La présence d’amiante dans le mastic des vitraux a obligé à les déposer et à les décontaminer. Et pour la première fois depuis l’Ancien Régime, les dorures sur tous les plombs devenus ternes, ont été refaites et étincellent.

Des bas-reliefs abîmés ont été restaurés en modelage. Les statues n’ont pas été remplacées mais seulement restaurées. « Ces grands anges, de beaux bébés de 200 kg, on a dû les démonter, les gruter, les restaurer en atelier, remplacer les armatures internes et les replacer », raconte l’architecte. 

Cette chapelle royale est « le seul édifice des XVIIe-XVIIIe siècles encore intact avec toute sa statuaire d’origine », souligne-t-il. Le chantier a mobilisé une centaine d’ouvriers de nombreux métiers d’art, permettant la formation d’apprentis. Des recoins n’étaient documentés que par des photos noir et blanc des années 50.

« Certains historiens considèrent que c’est ce qu’il y a de plus abouti dans le palais. Cette fin du règne de Louis XIV, c’est un moment de perfection« , souligne Laurent Salomé, directeur du musée. A 40 mètres de haut, « elle émerge de la ligne horizontale des toitures et brouille la symétrie, représente un élan vertical. Elle a été voulue pour symboliser l’idée que la maison de Dieu domine la demeure des hommes », explique l’architecte.

Des tiroirs secrets dans le cabinet d’angle du Roi

Chef-d’oeuvre de l’art rocaille, le cabinet d’angle du Roi, salle de travail de Louis XV, a retrouvé lui aussi son éclat, financé notamment par le mécénat de Rolex. Avec en son centre le génial bureau à cylindre, muni de tiroirs secrets et dont la réalisation a pris neuf ans.

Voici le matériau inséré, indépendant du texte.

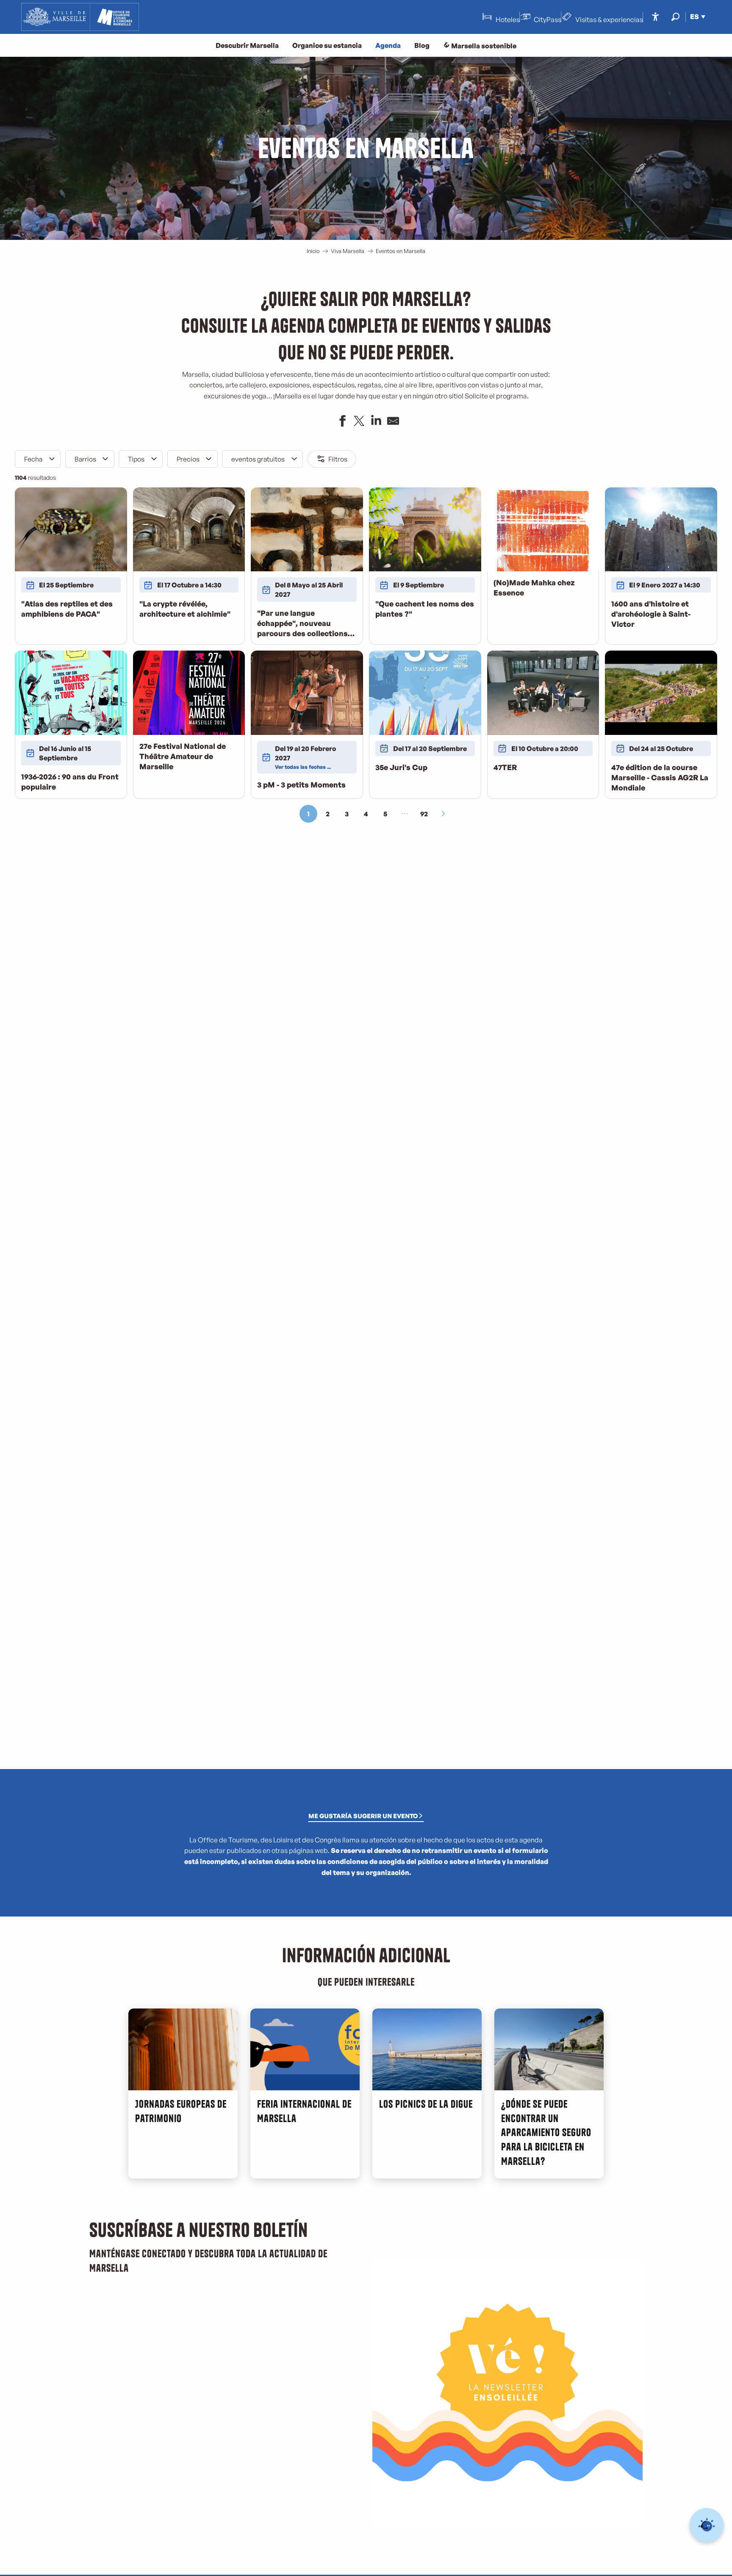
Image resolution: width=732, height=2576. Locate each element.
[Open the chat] (707, 2525)
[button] (675, 16)
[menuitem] (80, 17)
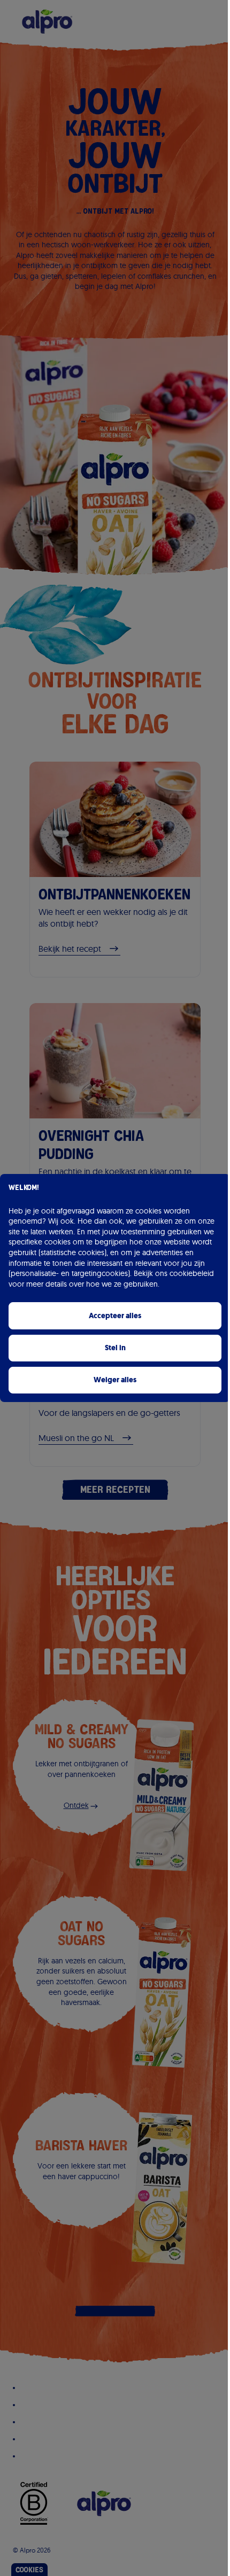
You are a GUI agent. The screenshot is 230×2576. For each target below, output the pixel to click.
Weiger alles (115, 1380)
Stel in (115, 1348)
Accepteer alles (115, 1316)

« Ce cabinet est une de pièces emblématiques du château par cette dualité d’un lieu de pouvoir et d’un lieu très intime », où les rois gardaient leurs collections de médailles, note Catherine Pégard. La dorure ancienne des glaces et des boiseries a été complétée. Et la peinture à la colle en « blanc de Roi », couleur froide et contrastée, a été retrouvée à l’identique, explique Laurent Salomé.

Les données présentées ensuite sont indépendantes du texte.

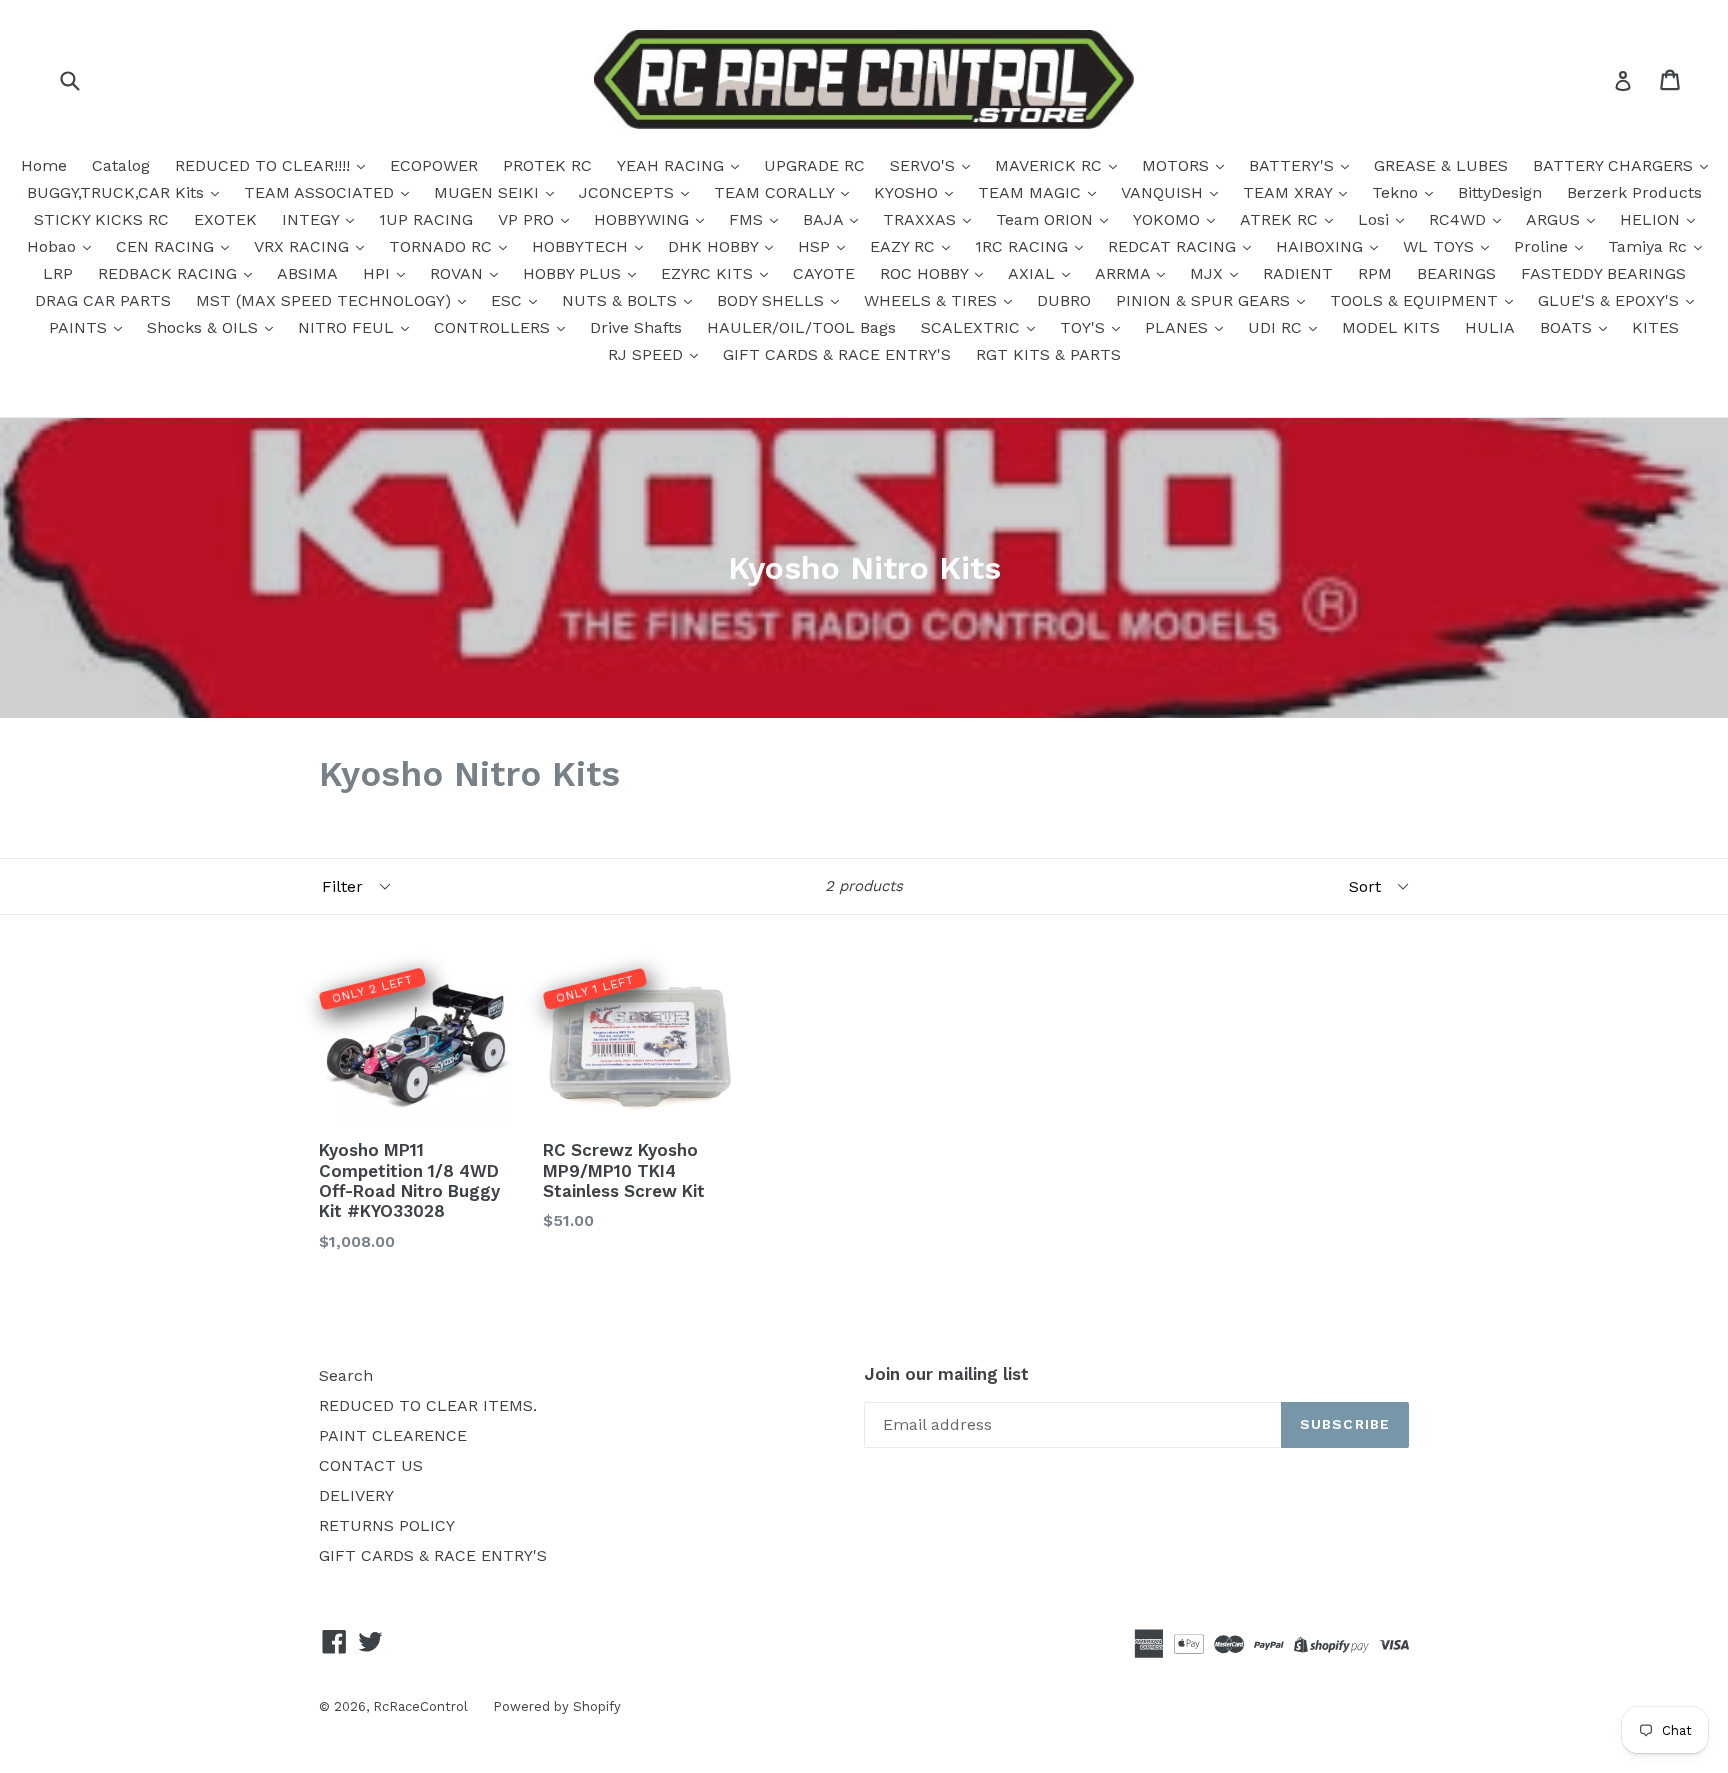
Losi (1376, 219)
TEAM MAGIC (1032, 192)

« Au XXe siècle, on croyait qu’un blanc crème était plus juste historiquement, on le trouvait plus élégant », s’amuse-t-il, en comparant le cabinet d’angle avec les salles voisines beaucoup plus ternes. « Ces réalisations, dans cette période Covid, manifestent l’engagement de Versailles pour tous les métiers d’art et l’emploi », souligne la présidente de l’Etablissement public.

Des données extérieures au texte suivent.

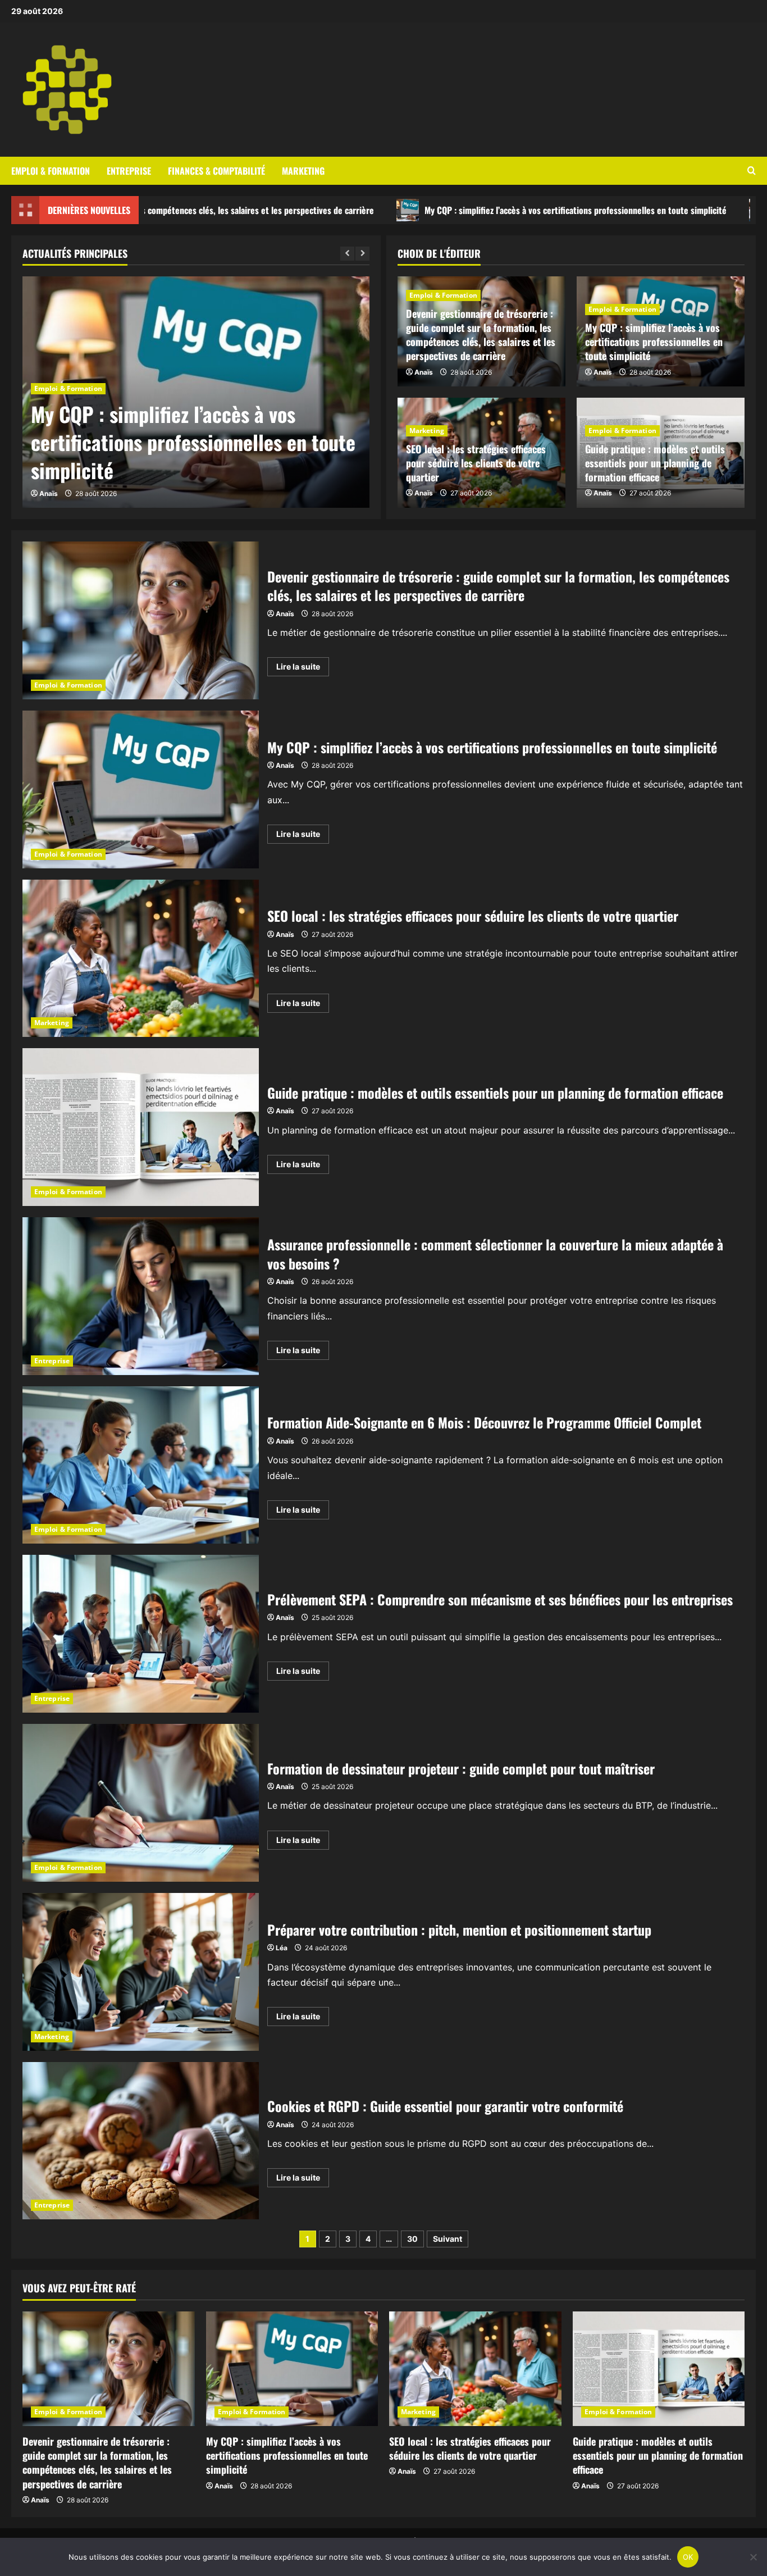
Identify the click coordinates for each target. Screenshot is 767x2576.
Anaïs (48, 493)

Et les restaurations ne cessent jamais : l’un, celle du cabinet du Dauphin, est en cours, celle des appartements de Madame du Barry, favorite de Louis XV, vient de débuter. Son achèvement coïncidera avec une grande exposition inédite à Versailles consacrée à Louis XV, pour l’automne 2022, révèle à l’AFP Mme Pégard.